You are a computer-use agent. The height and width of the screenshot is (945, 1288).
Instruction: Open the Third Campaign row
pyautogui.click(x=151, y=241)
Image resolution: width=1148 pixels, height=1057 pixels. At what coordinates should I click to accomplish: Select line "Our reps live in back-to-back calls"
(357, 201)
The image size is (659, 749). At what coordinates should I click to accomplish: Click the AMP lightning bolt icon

WHAT IS EXPECTED
Above are the records; copy all of them exactly.

YOUR RESPONSE
You are a computer-use agent. The height and width of the screenshot is (945, 1288).
Instruction: Open the Third Campaign row
pyautogui.click(x=151, y=241)
Image resolution: width=1148 pixels, height=1057 pixels. At what coordinates should I click to accomplish: Select line "Our reps live in back-to-back calls"
(357, 201)
The image size is (659, 749). At what coordinates should I click to accomplish: Click the AMP lightning bolt icon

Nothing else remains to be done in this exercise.